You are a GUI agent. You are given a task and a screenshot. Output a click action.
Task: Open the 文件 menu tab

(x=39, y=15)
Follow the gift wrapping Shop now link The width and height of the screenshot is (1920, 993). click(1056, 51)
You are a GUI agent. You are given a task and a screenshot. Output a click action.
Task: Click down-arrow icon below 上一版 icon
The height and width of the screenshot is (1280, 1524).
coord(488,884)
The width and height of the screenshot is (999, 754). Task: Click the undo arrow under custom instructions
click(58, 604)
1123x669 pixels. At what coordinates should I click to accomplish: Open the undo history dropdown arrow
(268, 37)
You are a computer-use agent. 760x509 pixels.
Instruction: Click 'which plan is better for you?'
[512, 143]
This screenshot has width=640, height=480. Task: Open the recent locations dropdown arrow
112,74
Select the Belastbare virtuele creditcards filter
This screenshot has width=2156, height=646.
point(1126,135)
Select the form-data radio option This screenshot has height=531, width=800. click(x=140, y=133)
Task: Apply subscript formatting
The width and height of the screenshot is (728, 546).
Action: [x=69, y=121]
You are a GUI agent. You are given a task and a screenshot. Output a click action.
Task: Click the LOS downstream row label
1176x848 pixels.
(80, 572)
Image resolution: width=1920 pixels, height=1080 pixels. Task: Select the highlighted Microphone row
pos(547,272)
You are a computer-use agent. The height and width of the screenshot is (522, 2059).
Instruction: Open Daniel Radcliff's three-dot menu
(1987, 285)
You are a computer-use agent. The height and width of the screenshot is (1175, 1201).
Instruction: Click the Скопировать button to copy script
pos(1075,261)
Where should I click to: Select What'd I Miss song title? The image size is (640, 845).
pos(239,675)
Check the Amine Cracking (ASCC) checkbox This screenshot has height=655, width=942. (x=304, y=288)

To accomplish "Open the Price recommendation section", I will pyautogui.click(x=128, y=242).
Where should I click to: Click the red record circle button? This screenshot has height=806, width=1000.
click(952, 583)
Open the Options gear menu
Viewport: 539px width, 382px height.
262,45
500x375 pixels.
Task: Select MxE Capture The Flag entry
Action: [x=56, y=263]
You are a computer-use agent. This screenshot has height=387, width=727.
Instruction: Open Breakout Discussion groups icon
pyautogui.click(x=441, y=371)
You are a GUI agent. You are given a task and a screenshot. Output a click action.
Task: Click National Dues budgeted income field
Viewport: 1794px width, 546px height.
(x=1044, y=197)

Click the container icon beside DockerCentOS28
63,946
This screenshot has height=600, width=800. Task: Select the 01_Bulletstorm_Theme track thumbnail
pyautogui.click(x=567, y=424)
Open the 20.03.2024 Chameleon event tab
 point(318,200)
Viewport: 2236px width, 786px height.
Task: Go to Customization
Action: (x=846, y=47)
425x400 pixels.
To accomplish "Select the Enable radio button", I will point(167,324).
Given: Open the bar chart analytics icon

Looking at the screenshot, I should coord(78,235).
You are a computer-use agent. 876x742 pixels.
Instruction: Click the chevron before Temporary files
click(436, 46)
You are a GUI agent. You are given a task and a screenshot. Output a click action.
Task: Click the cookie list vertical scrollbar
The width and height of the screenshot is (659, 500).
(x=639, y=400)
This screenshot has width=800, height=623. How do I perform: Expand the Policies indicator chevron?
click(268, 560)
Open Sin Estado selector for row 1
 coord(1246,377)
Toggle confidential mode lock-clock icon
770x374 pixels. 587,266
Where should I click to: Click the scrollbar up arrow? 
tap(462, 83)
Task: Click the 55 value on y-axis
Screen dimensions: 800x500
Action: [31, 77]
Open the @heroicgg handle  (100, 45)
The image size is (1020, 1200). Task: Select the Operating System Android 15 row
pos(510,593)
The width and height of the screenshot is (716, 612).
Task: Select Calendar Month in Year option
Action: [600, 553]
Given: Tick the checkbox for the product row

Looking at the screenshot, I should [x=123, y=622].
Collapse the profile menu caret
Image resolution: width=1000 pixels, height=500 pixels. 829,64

══════════

WHAT YOU HAVE TO DO:
Check each line of the data above for the string "will", and copy the ones that have it.

SOLUTION FOR THIS EXERCISE:
To accomplish "Open the Price recommendation section", I will pyautogui.click(x=128, y=242).
To accomplish "Select the Enable radio button", I will point(167,324).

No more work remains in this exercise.